=== Angezeigter Auszug ===
Die Initiative Grossen (glp, BE) unterschied sich von den übrigen drei Initiativen insofern, als sie noch einen fünften Absatz beinhaltete. Dieser sah vor, dass nach wie vor – das entsprach dem bisher geltenden Wortlaut des Verfassungsartikels – eine unabhängige Beschwerdeinstanz für Einwände gegen die Inhalte zuständig sein soll.

Medien in die Bundesverfassung (Pa.Iv. 18.473)

Deutlich ausführlicher war die Debatte zur Initiative zur Abschaffung der Billag-Gebühren im Nationalrat. Die ursprünglich veranschlagte Zeit reichte aufgrund der langen Liste an Einzelrednerinnen und -rednern nicht aus, so dass eine zusätzliche Open-End-Sitzung eingelegt werden musste. Eine Kommissionsminderheit Rutz (svp, ZH) hatte zuvor einen direkten Gegenvorschlag formuliert, der die Abgabe für Haushalte auf höchstens 200 Franken begrenzen und für Unternehmen gänzlich streichen wollte. Somit würde das Budget der SRG und der regionalen Radio- und Fernsehsender ungefähr halbiert. Gregor Rutz bewarb seinen Gegenvorschlag als Mittelweg zwischen den Extremvarianten „keine Einsparungen“ und „vollständige Streichung der Gebühren“. Der Gegenvorschlag solle es der SRG trotz Einsparungen erlauben, ihre Aufgaben – den Schutz sprachlicher Minderheiten und die Förderung der nationalen Kohäsion – zu erfüllen. Eine zweite Minderheit Rutz beantragte, die Initiative Volk und Ständen zur Annahme zu empfehlen.
Anklang fand der Gegenvorschlag vor allem bei Parlamentarierinnen und Parlamentariern der SVP. So wurden wie bereits im Ständerat insbesondere die Abgabe für Unternehmen und das Machtmonopol der SRG, gegen das private Anbieter nicht ankämen, kritisiert. Einen Schritt weiter ging Adrian Amstutz (svp, BE), der das Machtmonopol der SRG auch auf die Politik bezog: Die Abhängigkeit zwischen Politik und der SRG sei so gross geworden, dass man sich auf Seiten der anderen Parteien nicht mehr traue, die SRG zu kritisieren. Dies führe umgekehrt zu mehr Kritik an der SVP in den SRG-Programmen. Toni Brunner (svp, SG) wies überdies darauf hin, dass sich die SRG die sogenannte No-Billag-Initiative durch ihr rücksichtsloses Handeln selbst eingebrockt habe. Als „stolzes Mitglied des Initiativkomitees der No-Billag-Initiative“ meldete sich auch Lukas Reimann (svp, SG) zu Wort. Er kritisierte die „Zwangsgebühren“, die auch Personen zahlen müssten, die keinen Fernseher haben oder die das Programm der SRG nicht brauchen. So führe die Annahme der No-Billag-Initiative zu einer grösseren Medienvielfalt, gar zum Durchbruch der Medienfreiheit, weil die Dominanz durch die SRG wegfalle. Sie setze zudem die Kaufkraft von 1,35 Milliarden Franken pro Jahr frei und kurble so die Wirtschaft an.
=== Quellenmaterial ===
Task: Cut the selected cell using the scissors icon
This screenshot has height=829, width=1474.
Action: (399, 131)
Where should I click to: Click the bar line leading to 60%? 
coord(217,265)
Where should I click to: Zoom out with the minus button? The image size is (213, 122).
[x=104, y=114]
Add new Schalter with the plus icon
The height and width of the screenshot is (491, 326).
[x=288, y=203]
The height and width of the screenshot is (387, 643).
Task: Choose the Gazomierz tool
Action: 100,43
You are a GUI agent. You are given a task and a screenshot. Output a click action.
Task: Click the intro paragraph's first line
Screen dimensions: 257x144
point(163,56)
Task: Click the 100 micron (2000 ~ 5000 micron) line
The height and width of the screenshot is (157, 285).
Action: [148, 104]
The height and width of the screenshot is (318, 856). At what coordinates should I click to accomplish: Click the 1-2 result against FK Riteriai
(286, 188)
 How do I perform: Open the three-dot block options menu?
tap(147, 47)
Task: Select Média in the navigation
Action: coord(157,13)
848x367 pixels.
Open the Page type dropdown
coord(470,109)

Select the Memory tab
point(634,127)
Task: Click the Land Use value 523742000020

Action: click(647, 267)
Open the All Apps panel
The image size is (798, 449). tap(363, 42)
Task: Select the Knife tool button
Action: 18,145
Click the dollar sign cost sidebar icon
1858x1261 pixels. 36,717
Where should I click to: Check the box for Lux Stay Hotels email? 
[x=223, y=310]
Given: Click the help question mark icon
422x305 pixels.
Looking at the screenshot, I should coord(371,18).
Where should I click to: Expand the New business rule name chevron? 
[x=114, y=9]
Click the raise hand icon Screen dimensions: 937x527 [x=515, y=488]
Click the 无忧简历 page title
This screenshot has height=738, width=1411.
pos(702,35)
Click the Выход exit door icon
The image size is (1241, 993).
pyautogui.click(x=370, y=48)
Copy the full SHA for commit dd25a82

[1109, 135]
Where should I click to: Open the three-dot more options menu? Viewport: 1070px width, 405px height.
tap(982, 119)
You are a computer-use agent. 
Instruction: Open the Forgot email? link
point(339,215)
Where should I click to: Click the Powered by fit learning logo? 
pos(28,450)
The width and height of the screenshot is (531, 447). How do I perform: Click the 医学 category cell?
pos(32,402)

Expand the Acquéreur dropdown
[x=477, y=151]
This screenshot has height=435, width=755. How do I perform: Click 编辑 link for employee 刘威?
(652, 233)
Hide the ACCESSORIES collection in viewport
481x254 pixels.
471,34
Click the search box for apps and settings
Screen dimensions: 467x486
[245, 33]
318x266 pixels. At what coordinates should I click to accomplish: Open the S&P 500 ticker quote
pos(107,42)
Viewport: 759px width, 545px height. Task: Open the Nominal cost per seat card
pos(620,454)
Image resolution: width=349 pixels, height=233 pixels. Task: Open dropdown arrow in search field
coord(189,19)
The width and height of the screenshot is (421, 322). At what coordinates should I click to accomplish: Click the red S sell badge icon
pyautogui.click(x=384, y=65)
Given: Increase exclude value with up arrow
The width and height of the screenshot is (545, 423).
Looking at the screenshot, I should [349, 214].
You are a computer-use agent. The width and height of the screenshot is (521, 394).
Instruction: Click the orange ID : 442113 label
===
### Kurze Übung 1
Gib aus den Einträgen den Abschnitt wortgetreu wieder, der mit der Zeile beginnt, die „Where should I click to: Open“ enthält, und mit der Zeile endet, die „[x=477, y=151]“ enthält, beide Zeilen eingeschlossen.
### Kurze Übung 2
Führe den Text über die Nationalratsdebatte zur No-Billag-Initiative im Anschluss an seinen letzten Satz weiter.
Der Text und die Einträge haben unterschiedliche Herkunft.

### Schriftliche Antwort 1
Where should I click to: Open the three-dot more options menu? Viewport: 1070px width, 405px height.
tap(982, 119)
You are a computer-use agent. 
Instruction: Open the Forgot email? link
point(339,215)
Where should I click to: Click the Powered by fit learning logo? 
pos(28,450)
The width and height of the screenshot is (531, 447). How do I perform: Click the 医学 category cell?
pos(32,402)

Expand the Acquéreur dropdown
[x=477, y=151]

### Schriftliche Antwort 2
Ganz so positiv beurteilten nur die wenigsten Nationalrätinnen und Nationalräte die Initiative oder den Gegenvorschlag, dennoch betonten auch mehrere ihrer Kritiker, dass die SRG heute zu marktmächtig sei. So bedürfe es einer gründlichen Diskussion zum Umfang des Service public in den Medien, welche aber mit dem Service-public-Bericht nicht zufriedenstellend geführt worden sei, betonte zum Beispiel Thierry Burkart (fdp, AG). Zudem hätten einige einen weniger extremen Gegenvorschlag befürwortet, zum Beispiel in Form der bereits von Thomas Maier (glp, ZH) geforderten Plafonierung der Empfangsgebühren. Frédéric Borloz (fdp, VD) kündigte überdies im Namen der FDP-Fraktion ein grosses Reformprogramm zur Medienlandschaft in der Schweiz an.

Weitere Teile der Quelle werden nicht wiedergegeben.